I was given the highest possible award for my performance review in April so definitely not a managing out attempt, but an employer who have lost touch with reality.

For goodness sake, you can print out a copy of the bank statement and go over the bits you don't want your employers to see with a black felt tip or tippex.

Beachtastic · 26/06/2025 15:43

HanExplorer · 26/06/2025 10:35

I am not comfortable using systems to redact my statement (which is paperless), my DP works in a cyber type role and has told me these programs are not fool proof. Frankly, there’s enough of a ‘big brother’ culture in this country, worse since the pandemic and going along with this sort of nonsense plays right into it.

I have asked re. a record of my temporary pass and been told no record is kept - I have my employer number and they viewed my photo on the system to verify and handed the pass over without recording anything.

I was given the highest possible award for my performance review in April so definitely not a managing out attempt, but an employer who have lost touch with reality.

You can redact it yourself without using any external program.

For example, take a screenshot of the statement using e.g. (on Windows) the snipping tool (Windows key + Shift + S; then drag to capture) and then paste it into something where you can add boxes to blank out the bits you don't want them to see. You could use PPT for this, or something IrfanView (free download).

Then stabilize the document by saving it as a PDF.

Not really a faff, certainly not as much of a faff as travelling in for a meeting!

tripleginandtonic · 26/06/2025 15:43

Can't you print it off and black ink the bits you want to keep private? Wouldn't be a hill I'd die on in your circumstances.
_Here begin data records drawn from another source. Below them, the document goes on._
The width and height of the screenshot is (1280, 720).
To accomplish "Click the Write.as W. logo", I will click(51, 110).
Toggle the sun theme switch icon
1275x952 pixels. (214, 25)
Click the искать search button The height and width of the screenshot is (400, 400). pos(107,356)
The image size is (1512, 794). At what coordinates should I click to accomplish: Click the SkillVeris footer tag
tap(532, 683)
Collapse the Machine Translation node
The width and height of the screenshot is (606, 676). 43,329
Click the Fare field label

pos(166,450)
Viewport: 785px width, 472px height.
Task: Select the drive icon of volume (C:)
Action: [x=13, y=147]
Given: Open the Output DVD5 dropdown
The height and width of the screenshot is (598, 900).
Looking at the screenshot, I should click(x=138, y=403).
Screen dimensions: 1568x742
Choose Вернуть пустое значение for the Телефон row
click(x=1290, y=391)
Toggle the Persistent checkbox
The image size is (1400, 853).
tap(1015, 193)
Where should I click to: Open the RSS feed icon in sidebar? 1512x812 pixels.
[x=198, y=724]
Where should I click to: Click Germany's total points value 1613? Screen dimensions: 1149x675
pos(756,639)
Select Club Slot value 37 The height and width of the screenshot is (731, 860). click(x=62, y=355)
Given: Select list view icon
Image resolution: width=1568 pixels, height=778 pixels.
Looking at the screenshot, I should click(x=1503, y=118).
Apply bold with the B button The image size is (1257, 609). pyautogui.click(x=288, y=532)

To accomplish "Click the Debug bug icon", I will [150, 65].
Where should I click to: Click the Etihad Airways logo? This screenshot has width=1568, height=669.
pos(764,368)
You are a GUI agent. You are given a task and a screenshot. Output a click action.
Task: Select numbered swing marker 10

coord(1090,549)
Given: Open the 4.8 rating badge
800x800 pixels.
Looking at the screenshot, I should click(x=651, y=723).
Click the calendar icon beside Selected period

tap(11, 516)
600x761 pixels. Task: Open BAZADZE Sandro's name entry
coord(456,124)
FrodoBiggins · 26/06/2025 15:49

HanExplorer · 26/06/2025 10:35

I am not comfortable using systems to redact my statement (which is paperless), my DP works in a cyber type role and has told me these programs are not fool proof. Frankly, there’s enough of a ‘big brother’ culture in this country, worse since the pandemic and going along with this sort of nonsense plays right into it.

I have asked re. a record of my temporary pass and been told no record is kept - I have my employer number and they viewed my photo on the system to verify and handed the pass over without recording anything.

I was given the highest possible award for my performance review in April so definitely not a managing out attempt, but an employer who have lost touch with reality.

If your DP actually works in "cybersecurity" he would be able to tell you there are countless secure ways of doing this. The easiest, which I could have done at the age of about 8, being take a screenshot of the full statement, paste it into word or paint or whatever, draw black boxes over the bits you want to hide, take a NEW screenshot of that and save that as a new document. The image data will "read" the black boxes as part of the original imagine (the second screenshot) so they won't be able to be edited/removed. Not that you'd assume your employer would care that much to do it.

I can totally see why you're frustrated and employer sounds annoying, but you're the one who sought to rely on the payment so not unreasonable to prove it was you who spent it, and when.

If you don't want to "hand over" the info, even redacted, can't you just show your statement on screen to your employer?